Kanwar Ranbir Sandhu wrote:
Hello Everyone, I've posted a similar request to the Okidata mail list at linuxprinting.org, but have not received a reply. I'm hoping someone here can give me a little insight. Has anyone here ever tried sending printer codes (i.e. ESC/P and/or ESC/P2) directly to a printer? I'm having problems with one code. I have an Okidata ML395 attached to a Fedora Core 4 CUPS server, via the parallel port. I'm trying to tell the printer to switch fonts from Roman (default) to Gothic. This is the ASCII format of the command: ESC k n where 'n' equals the number of the font selection. The choices are 0, 1, 2, 3, 7, 122, 124 and 126. Gothic is 124, so this is what I'm trying: echo -e '\ek124' > /dev/lp0 The menu panel on the printer should show that the font has changed.
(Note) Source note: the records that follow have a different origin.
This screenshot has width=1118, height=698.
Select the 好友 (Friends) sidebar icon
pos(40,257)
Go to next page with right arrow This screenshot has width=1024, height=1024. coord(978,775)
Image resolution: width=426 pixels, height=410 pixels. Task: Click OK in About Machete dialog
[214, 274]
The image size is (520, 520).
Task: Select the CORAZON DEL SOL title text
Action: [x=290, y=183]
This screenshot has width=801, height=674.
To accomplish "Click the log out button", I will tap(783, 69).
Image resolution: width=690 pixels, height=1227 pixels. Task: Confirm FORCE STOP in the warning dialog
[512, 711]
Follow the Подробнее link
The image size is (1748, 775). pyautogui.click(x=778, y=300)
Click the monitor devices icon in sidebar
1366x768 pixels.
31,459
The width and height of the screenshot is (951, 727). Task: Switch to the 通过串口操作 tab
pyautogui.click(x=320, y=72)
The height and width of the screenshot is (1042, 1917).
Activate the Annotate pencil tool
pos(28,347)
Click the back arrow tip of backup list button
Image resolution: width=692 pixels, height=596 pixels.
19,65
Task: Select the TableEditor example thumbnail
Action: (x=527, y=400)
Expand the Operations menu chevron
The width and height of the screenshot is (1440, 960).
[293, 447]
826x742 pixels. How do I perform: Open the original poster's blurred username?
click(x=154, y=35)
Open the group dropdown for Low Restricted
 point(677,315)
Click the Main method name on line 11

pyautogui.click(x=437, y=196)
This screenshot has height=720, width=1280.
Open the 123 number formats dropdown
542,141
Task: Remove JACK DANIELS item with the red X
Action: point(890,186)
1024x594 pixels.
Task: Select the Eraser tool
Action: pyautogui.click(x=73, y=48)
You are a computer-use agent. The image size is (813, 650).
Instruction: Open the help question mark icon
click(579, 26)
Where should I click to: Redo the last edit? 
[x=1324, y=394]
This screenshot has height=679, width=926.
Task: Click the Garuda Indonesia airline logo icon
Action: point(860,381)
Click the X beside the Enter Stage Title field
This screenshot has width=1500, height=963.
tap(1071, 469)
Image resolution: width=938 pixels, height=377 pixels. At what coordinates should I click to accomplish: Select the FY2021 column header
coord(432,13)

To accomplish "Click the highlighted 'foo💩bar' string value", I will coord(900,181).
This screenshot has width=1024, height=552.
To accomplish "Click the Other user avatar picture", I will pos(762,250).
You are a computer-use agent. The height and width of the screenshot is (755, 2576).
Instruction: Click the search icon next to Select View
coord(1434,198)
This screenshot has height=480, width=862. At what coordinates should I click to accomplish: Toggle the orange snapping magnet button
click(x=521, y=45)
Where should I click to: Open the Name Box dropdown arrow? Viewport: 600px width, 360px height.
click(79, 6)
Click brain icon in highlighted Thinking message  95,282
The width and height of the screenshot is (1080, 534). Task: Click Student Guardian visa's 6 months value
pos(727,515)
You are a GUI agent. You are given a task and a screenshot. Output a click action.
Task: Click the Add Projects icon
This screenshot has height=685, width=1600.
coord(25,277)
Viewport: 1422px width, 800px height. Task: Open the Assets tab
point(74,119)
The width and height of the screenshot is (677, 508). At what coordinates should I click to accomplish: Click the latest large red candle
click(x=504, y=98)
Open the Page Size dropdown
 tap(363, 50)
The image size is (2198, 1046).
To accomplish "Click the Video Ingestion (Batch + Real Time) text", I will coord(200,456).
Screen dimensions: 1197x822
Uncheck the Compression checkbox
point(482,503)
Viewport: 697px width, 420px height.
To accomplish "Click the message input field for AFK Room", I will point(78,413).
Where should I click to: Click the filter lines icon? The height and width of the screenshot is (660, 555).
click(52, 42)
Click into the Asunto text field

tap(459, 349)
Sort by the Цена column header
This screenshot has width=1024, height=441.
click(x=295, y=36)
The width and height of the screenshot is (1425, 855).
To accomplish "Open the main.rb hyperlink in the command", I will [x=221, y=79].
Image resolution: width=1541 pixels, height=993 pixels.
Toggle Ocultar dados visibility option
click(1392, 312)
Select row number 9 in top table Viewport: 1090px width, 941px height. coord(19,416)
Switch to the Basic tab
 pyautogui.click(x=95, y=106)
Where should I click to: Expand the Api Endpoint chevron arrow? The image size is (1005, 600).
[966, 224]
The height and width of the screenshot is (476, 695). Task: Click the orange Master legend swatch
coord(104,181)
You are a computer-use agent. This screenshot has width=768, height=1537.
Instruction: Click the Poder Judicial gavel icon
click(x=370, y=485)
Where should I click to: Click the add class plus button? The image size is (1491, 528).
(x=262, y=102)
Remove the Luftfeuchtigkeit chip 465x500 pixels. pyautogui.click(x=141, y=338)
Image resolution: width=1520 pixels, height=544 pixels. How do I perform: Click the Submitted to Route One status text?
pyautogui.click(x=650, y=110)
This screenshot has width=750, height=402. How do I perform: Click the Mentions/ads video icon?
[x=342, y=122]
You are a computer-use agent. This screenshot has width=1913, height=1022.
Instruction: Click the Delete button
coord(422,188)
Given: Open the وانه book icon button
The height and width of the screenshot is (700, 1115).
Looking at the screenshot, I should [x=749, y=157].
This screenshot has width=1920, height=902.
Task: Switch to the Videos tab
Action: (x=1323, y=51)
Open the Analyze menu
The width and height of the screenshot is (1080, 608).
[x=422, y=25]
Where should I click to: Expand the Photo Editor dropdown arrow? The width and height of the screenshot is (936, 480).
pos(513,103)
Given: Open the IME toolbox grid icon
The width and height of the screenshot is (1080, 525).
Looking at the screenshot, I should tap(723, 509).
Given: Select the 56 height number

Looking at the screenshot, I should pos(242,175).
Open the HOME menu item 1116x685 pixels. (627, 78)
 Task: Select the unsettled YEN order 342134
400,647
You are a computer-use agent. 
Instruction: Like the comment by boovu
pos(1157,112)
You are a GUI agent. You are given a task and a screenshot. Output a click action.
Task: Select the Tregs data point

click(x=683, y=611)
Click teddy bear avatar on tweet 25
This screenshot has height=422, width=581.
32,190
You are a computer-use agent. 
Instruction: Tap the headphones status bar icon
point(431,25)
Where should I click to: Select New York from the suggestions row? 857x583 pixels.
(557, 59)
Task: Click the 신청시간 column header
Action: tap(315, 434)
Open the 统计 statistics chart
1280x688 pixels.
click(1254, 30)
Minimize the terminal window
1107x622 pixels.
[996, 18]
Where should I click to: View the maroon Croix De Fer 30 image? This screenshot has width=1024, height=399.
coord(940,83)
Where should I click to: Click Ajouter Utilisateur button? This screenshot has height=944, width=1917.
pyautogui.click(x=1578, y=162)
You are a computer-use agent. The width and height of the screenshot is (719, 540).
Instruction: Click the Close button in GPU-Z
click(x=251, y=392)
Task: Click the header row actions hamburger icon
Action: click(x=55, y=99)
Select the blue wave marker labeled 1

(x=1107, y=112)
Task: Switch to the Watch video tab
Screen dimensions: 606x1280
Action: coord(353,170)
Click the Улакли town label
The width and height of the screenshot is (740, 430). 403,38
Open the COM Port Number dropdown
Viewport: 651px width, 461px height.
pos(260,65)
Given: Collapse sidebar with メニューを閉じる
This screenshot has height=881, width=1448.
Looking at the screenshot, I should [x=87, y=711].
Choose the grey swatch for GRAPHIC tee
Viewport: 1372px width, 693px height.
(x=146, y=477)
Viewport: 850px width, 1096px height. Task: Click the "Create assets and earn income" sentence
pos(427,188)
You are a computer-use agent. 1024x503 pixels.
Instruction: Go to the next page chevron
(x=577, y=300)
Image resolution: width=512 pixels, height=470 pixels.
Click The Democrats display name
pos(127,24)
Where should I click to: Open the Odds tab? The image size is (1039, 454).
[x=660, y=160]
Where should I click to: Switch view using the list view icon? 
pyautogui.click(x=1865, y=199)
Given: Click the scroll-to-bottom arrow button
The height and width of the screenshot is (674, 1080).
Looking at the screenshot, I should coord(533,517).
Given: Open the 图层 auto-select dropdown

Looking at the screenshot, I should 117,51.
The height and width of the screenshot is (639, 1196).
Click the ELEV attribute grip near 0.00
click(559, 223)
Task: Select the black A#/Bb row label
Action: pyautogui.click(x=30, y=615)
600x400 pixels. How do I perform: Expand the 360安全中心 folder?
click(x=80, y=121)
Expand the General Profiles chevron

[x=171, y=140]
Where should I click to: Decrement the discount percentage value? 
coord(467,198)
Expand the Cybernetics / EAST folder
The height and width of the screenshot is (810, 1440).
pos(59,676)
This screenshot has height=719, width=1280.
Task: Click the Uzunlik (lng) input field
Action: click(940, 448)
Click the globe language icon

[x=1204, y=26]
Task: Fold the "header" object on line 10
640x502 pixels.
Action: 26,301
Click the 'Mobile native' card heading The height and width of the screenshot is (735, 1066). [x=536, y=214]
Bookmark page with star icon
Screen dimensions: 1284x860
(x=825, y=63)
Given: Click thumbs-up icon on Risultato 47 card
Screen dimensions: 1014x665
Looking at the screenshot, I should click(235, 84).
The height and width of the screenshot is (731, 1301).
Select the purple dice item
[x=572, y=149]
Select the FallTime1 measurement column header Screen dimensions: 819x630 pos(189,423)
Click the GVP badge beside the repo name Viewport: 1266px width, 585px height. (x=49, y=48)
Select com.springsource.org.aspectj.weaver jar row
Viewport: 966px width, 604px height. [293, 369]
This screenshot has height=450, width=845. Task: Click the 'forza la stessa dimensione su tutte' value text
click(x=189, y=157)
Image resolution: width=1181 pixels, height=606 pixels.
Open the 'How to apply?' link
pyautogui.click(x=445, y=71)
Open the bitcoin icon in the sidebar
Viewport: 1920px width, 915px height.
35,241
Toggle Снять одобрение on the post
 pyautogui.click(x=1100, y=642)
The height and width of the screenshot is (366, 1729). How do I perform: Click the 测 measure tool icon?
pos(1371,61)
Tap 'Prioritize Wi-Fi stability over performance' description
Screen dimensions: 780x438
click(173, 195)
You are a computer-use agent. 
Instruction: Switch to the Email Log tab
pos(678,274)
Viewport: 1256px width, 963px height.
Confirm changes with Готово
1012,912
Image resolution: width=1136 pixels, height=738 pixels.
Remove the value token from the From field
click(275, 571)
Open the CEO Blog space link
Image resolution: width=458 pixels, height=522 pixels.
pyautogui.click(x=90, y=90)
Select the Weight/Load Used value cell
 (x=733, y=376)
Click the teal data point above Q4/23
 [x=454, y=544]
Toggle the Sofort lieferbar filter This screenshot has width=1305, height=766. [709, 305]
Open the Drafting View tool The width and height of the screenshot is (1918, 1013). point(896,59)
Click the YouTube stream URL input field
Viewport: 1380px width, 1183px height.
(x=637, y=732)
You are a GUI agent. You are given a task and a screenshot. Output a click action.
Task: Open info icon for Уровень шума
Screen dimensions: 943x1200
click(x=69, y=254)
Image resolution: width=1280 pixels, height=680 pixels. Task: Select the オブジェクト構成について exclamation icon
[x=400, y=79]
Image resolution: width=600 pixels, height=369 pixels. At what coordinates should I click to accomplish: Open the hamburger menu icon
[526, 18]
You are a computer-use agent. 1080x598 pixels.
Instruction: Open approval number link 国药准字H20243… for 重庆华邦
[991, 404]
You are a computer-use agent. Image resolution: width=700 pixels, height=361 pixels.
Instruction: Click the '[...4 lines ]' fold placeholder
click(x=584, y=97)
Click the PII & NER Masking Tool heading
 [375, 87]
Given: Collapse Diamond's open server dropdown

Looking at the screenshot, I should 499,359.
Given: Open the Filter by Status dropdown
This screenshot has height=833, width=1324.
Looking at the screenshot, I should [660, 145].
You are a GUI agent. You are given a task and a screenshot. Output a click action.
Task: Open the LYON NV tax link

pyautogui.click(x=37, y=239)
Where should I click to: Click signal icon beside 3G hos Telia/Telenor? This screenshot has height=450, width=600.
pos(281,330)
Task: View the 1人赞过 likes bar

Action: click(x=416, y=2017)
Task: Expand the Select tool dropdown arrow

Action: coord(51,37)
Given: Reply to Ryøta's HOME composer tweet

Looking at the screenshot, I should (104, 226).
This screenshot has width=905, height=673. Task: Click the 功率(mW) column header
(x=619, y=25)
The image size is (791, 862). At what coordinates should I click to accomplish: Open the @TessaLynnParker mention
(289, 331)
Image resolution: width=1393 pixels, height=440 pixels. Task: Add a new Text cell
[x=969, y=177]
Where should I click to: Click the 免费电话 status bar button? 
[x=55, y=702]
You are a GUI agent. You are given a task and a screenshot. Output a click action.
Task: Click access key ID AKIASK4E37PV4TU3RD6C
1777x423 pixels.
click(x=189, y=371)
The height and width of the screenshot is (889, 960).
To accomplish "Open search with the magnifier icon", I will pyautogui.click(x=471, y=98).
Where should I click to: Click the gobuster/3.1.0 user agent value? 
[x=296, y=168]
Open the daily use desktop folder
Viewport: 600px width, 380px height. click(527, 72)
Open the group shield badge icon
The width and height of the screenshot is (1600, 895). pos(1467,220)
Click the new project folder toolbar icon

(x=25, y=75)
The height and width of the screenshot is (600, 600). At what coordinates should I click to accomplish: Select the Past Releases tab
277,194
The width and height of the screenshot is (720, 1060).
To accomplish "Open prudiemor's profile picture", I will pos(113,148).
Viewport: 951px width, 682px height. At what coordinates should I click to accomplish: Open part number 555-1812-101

Instead, the printer interprets the first three characters as the whole command, which in this case means select the Swiss font, and then prints out '24' using that font. That is, the print accepts '\ek1' as the print code instead of '\ek124'. Other print codes have worked, but they've been at most 5 characters (backslash included). As soon as a sixth ASCII character is added, it isn't interpreted, and causes the entire print code to be mangled. I could avoid all of this if I used a driver, but the software that prints to the Okidata doesn't let you choose the font, paper size, etc., for the document you're printing (can't change it...it's proprietary, and is mission critical). So, a simple custom filter script and a RAW print queue is necessary. I assume I'm not specifying the print code properly. I've tried double quotes instead of the single quotes, but they don't change anything. Is there a way to specify the print code such that the printer will interpret the entire ASCII command? This obviously is completely off-topic, though I do have a FC4 server involved. :) Any tips appreciated. Regards, Ranbir
Since it seems to only want 3 characters for the command, try '\ek|' ASCII 124 is a "|" character.